(Data excerpts begins)

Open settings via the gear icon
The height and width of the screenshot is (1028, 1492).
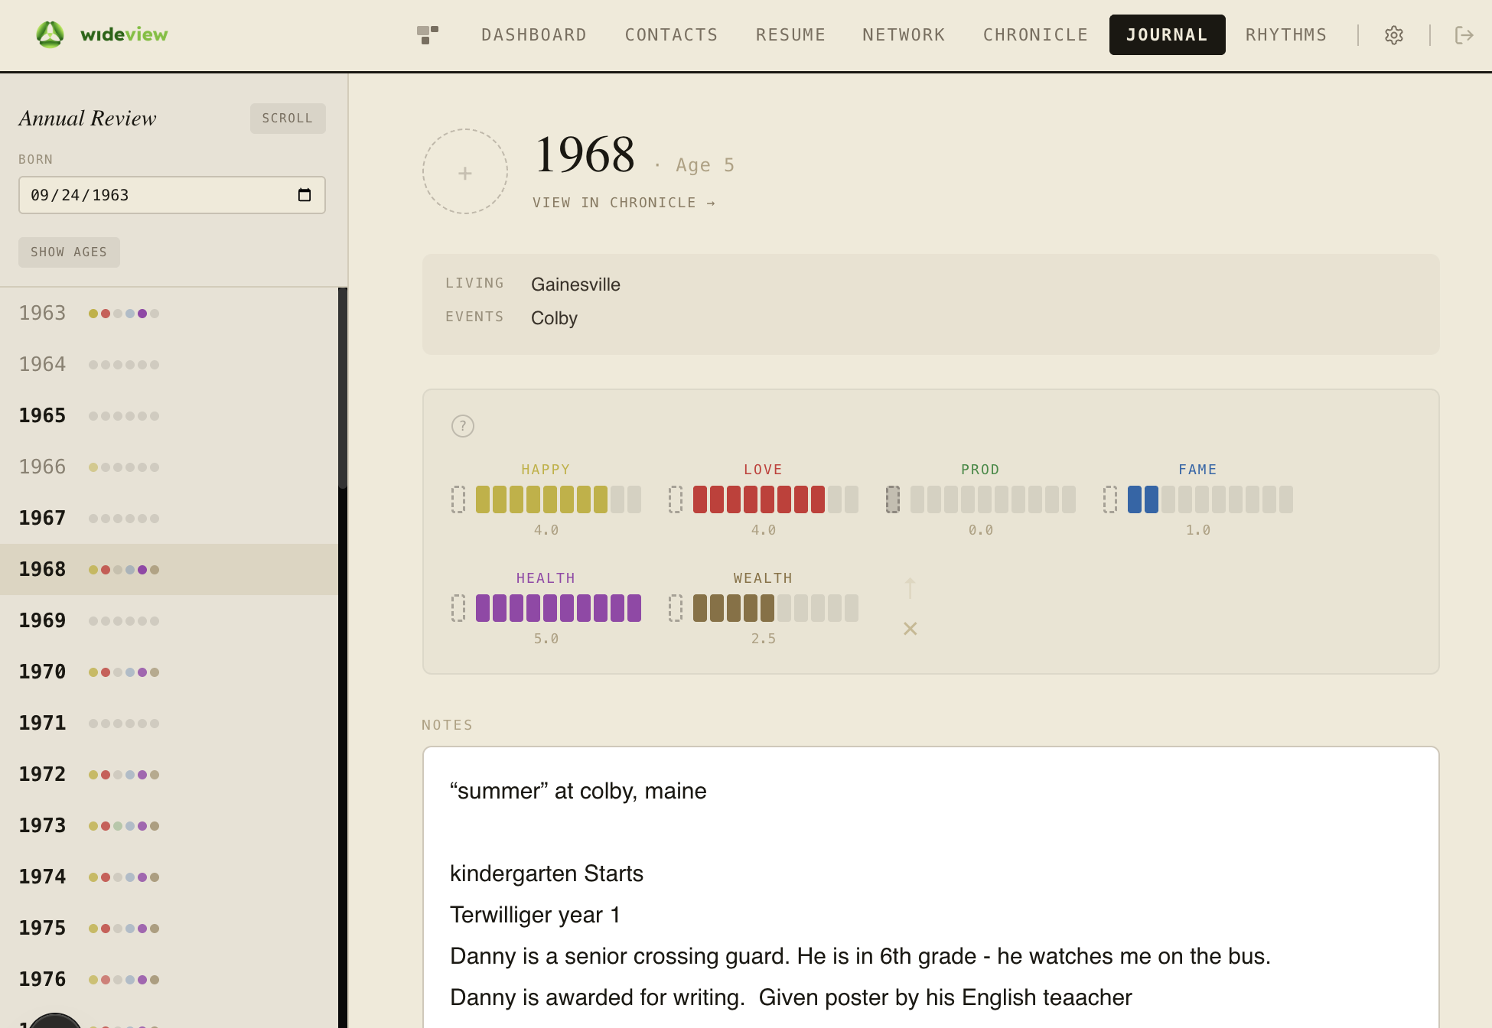(1393, 35)
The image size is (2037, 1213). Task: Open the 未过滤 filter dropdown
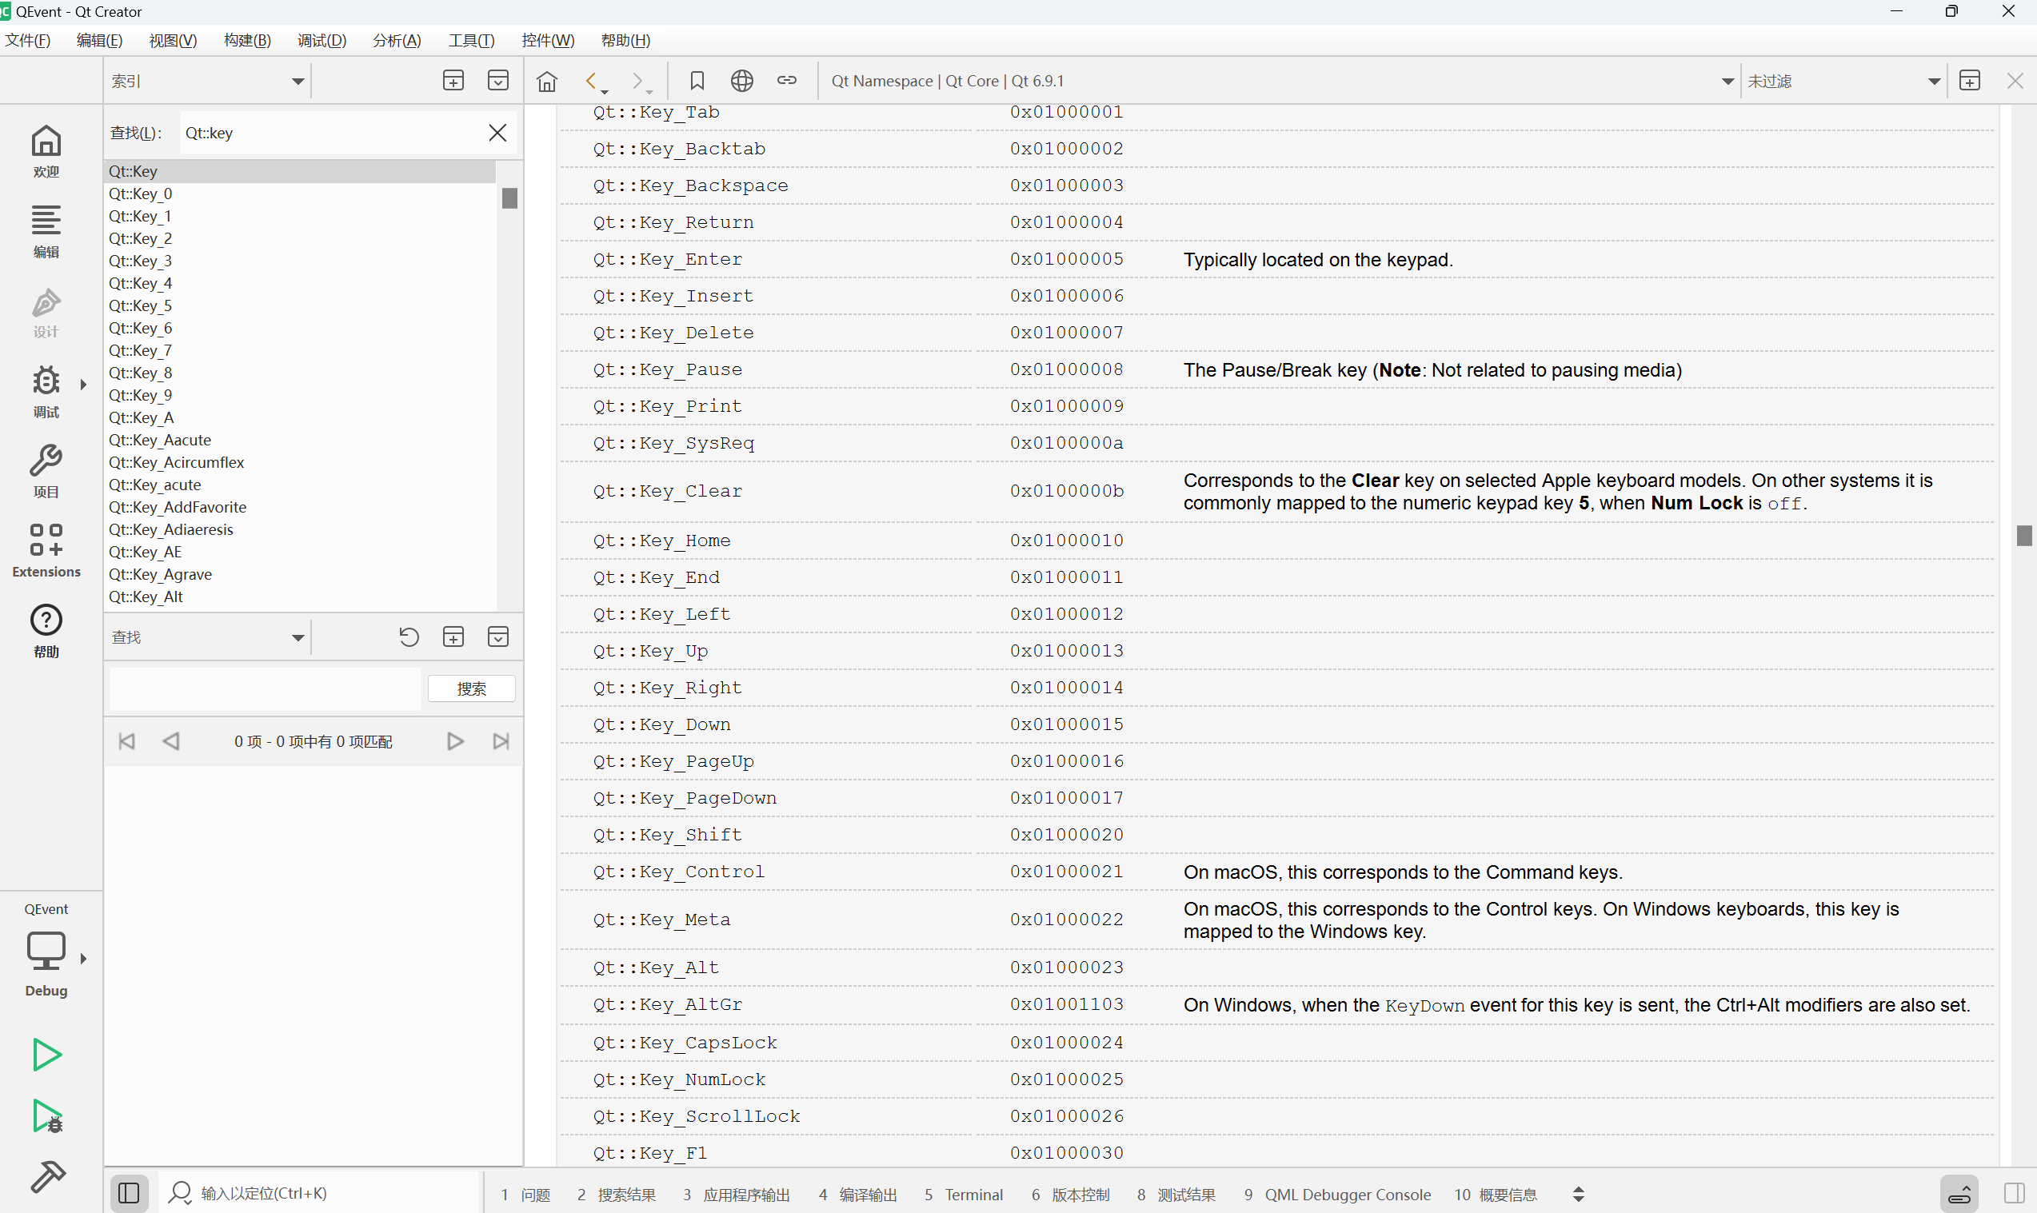[x=1933, y=81]
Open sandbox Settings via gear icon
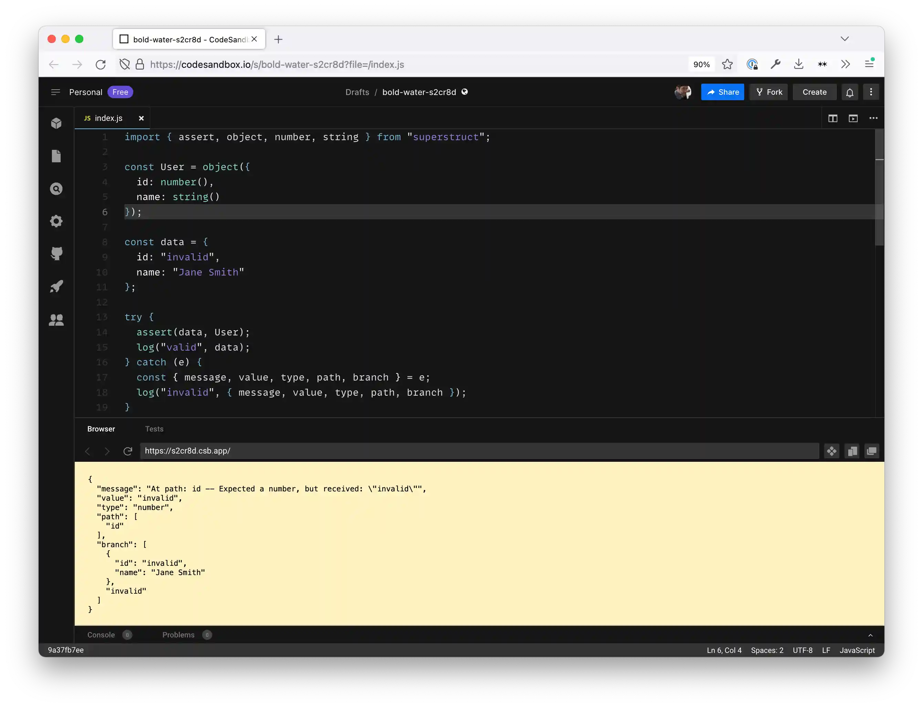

(Data excerpts ends)

- [Exercise description]: Output the material above verbatim but exclude each picture.

- [Written response]:
Open settings via the gear icon
The height and width of the screenshot is (1028, 1492).
(1393, 35)
The image size is (2037, 1213). Task: Open the 未过滤 filter dropdown
[x=1933, y=81]
Open sandbox Settings via gear icon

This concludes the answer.